We've been in tight situations before, but one of us was always working. Our current situation is new to me. The insecurity that had driven me to a high stress, type-A job, kicked into full gear. I had to consider more than the goals of getting off the wrong drugs and working to get better. I had to live with myself knowing that I did not have the ability to improve our situation.
Then the miracle happened for me. My older daughter gave birth to a very large and healthy boy. As I held him and looked into his peaceful and beautiful face, I realized the significance of the Bethlehem story. This is not to imply that I think my grandson is anything more than a normal little boy. It is simply that God gives us amazing gifts each day and so often they go unnoticed.
I had spent the last year mourning my losses: the job and its status; my independence; and my access to money, travel and friends. None of these survived, including most of the friends. I felt stripped of all I had and concerned that the last bit of what my husband and I had worked so hard to maintain, our home, would be the next to go.

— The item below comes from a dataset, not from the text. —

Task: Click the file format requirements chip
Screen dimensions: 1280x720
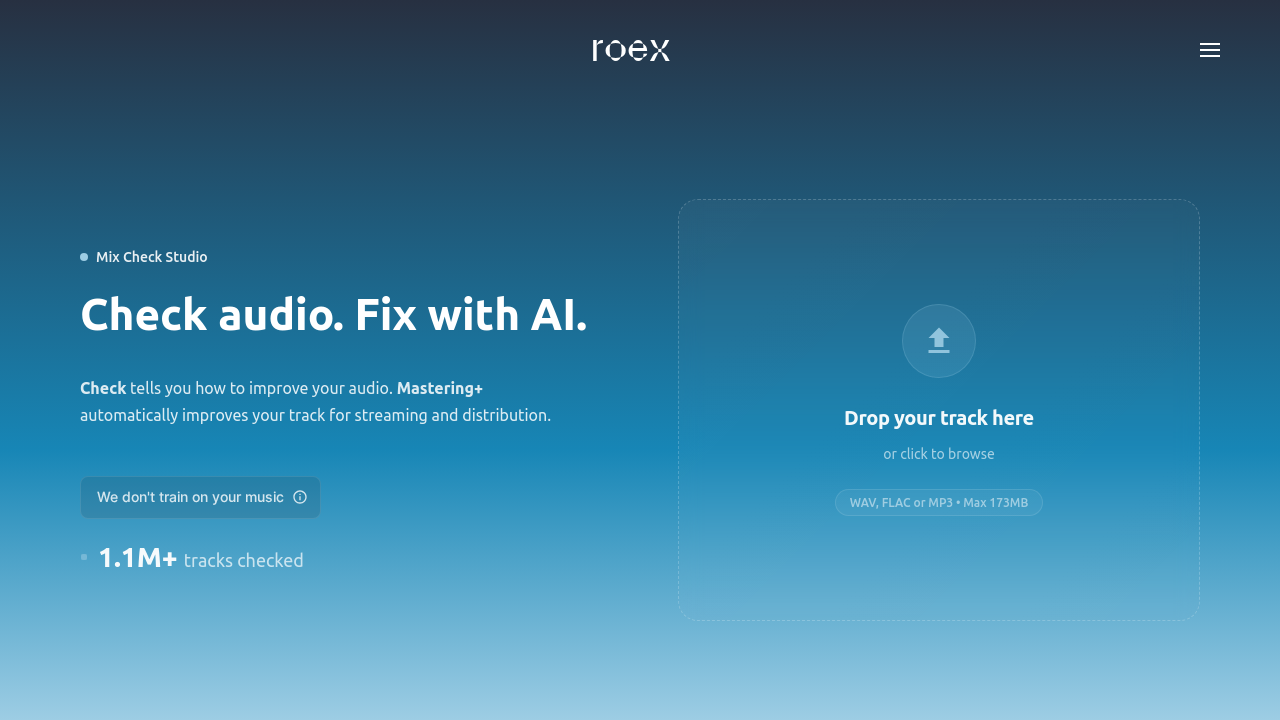Action: (938, 502)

Then I looked into my grandson's face so full of trust and peace. As I watched him sleep or rocked him while he made small, sighing noises, I saw clearly I had gained far more than I had lost. I lost my job and my status, but I gained a true insight into myself and the strength to fight a difficult condition by sheer will. I lost my community standing, but I understood that breaking the mold of propriety frees you to be yourself.
I lost my income and designer wardrobe, my color-coded closet and my name brand shoes and purses, but I realized I used these things as armor against a hostile world I never expected to accept me or my intelligence. I now know who I am and what I can accomplish. This had nothing to do with Coach purses or Chanel scarves.
My relationships with my daughters have been restored, along with my relationship with my husband. I now have a confidence in him I had not had before. I understood I needed to give him my trust, faith, and support to find his way, which I hope is one of self-realization and not the path I chose so many years ago.
Over the last few years I also lost my ability to really see God. He has been there for me each step of the way, but when I was in pain or distress it was easy to imagine that I was completely alone. I saw him again in the face of my grandson, illustrating the continuing miracle of life.
This year the Bethlehem story is alive for me. There was no place in the inn for me, not because God had not provided it, but because I wanted more, a condominium maybe. I could not see what was important in life. My grandson has allowed me to understand the love we feel for each other, the love we learn to feel for ourselves, and the love we give to God are the most important things.
Houses, clothes, jobs, even health are all subject to change, but not God's love for each of us. We just have to let Him into our lives to experience it.